Task details: Revise the records below, replacing each occurrence of "Screen dimensions" with "Screen size" and leaving every other character as it stands.

━━━━━ Supplied information ━━━━━

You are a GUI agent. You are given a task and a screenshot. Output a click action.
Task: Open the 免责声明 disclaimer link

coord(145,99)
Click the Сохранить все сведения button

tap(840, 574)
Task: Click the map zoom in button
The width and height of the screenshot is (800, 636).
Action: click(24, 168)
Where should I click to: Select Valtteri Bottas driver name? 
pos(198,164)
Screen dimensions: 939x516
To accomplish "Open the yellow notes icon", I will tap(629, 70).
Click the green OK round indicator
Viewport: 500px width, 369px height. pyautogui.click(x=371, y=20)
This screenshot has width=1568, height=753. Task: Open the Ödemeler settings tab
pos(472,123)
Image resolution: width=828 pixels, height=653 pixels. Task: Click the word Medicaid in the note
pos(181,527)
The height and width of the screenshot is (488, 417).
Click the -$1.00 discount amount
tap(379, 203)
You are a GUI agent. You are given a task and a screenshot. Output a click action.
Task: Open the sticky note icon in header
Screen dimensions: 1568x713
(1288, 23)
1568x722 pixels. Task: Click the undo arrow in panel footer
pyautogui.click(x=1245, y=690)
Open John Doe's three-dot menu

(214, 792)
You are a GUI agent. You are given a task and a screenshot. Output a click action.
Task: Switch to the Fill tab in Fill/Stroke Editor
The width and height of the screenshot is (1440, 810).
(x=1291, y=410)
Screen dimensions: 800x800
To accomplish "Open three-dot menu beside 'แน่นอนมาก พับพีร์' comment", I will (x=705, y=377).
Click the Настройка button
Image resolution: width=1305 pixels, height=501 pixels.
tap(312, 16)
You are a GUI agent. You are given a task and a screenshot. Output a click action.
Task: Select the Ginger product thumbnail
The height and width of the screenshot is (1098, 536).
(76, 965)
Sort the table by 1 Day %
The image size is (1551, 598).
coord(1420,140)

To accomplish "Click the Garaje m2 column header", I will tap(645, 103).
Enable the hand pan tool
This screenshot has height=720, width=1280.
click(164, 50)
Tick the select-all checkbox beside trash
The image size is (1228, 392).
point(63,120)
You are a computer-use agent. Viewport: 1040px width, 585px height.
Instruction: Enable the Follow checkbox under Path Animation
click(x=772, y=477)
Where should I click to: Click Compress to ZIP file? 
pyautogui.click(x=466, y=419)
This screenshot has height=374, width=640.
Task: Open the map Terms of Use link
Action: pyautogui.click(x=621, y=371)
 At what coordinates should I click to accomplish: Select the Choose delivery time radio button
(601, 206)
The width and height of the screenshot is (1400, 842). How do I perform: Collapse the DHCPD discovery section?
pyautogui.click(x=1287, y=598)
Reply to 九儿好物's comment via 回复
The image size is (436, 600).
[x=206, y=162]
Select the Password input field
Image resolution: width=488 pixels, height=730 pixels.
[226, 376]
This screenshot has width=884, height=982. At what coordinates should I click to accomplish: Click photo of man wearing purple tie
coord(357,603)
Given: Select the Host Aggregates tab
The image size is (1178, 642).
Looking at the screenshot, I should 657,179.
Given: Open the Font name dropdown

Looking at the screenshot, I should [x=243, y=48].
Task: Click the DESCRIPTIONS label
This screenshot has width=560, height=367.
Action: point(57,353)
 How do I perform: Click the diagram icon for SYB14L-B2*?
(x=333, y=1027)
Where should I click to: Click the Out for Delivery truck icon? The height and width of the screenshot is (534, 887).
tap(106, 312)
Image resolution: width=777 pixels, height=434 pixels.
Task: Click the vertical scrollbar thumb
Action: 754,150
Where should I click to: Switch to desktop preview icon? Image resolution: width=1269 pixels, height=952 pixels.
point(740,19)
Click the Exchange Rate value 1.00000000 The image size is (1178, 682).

━━━━━

Exercise response:
You are a GUI agent. You are given a task and a screenshot. Output a click action.
Task: Open the 免责声明 disclaimer link

coord(145,99)
Click the Сохранить все сведения button

tap(840, 574)
Task: Click the map zoom in button
The width and height of the screenshot is (800, 636).
Action: click(24, 168)
Where should I click to: Select Valtteri Bottas driver name? 
pos(198,164)
Screen size: 939x516
To accomplish "Open the yellow notes icon", I will tap(629, 70).
Click the green OK round indicator
Viewport: 500px width, 369px height. pyautogui.click(x=371, y=20)
This screenshot has width=1568, height=753. Task: Open the Ödemeler settings tab
pos(472,123)
Image resolution: width=828 pixels, height=653 pixels. Task: Click the word Medicaid in the note
pos(181,527)
The height and width of the screenshot is (488, 417).
Click the -$1.00 discount amount
tap(379, 203)
You are a GUI agent. You are given a task and a screenshot. Output a click action.
Task: Open the sticky note icon in header
Screen size: 1568x713
(1288, 23)
1568x722 pixels. Task: Click the undo arrow in panel footer
pyautogui.click(x=1245, y=690)
Open John Doe's three-dot menu

(214, 792)
You are a GUI agent. You are given a task and a screenshot. Output a click action.
Task: Switch to the Fill tab in Fill/Stroke Editor
The width and height of the screenshot is (1440, 810).
(x=1291, y=410)
Screen size: 800x800
To accomplish "Open three-dot menu beside 'แน่นอนมาก พับพีร์' comment", I will (x=705, y=377).
Click the Настройка button
Image resolution: width=1305 pixels, height=501 pixels.
tap(312, 16)
You are a GUI agent. You are given a task and a screenshot. Output a click action.
Task: Select the Ginger product thumbnail
The height and width of the screenshot is (1098, 536).
(76, 965)
Sort the table by 1 Day %
The image size is (1551, 598).
coord(1420,140)

To accomplish "Click the Garaje m2 column header", I will tap(645, 103).
Enable the hand pan tool
This screenshot has height=720, width=1280.
click(164, 50)
Tick the select-all checkbox beside trash
The image size is (1228, 392).
point(63,120)
You are a computer-use agent. Viewport: 1040px width, 585px height.
Instruction: Enable the Follow checkbox under Path Animation
click(x=772, y=477)
Where should I click to: Click Compress to ZIP file? 
pyautogui.click(x=466, y=419)
This screenshot has height=374, width=640.
Task: Open the map Terms of Use link
Action: pyautogui.click(x=621, y=371)
 At what coordinates should I click to accomplish: Select the Choose delivery time radio button
(601, 206)
The width and height of the screenshot is (1400, 842). How do I perform: Collapse the DHCPD discovery section?
pyautogui.click(x=1287, y=598)
Reply to 九儿好物's comment via 回复
The image size is (436, 600).
[x=206, y=162]
Select the Password input field
Image resolution: width=488 pixels, height=730 pixels.
[226, 376]
This screenshot has width=884, height=982. At what coordinates should I click to accomplish: Click photo of man wearing purple tie
coord(357,603)
Given: Select the Host Aggregates tab
The image size is (1178, 642).
Looking at the screenshot, I should 657,179.
Given: Open the Font name dropdown

Looking at the screenshot, I should [x=243, y=48].
Task: Click the DESCRIPTIONS label
This screenshot has width=560, height=367.
Action: point(57,353)
 How do I perform: Click the diagram icon for SYB14L-B2*?
(x=333, y=1027)
Where should I click to: Click the Out for Delivery truck icon? The height and width of the screenshot is (534, 887).
tap(106, 312)
Image resolution: width=777 pixels, height=434 pixels.
Task: Click the vertical scrollbar thumb
Action: 754,150
Where should I click to: Switch to desktop preview icon? Image resolution: width=1269 pixels, height=952 pixels.
point(740,19)
Click the Exchange Rate value 1.00000000 The image size is (1178, 682).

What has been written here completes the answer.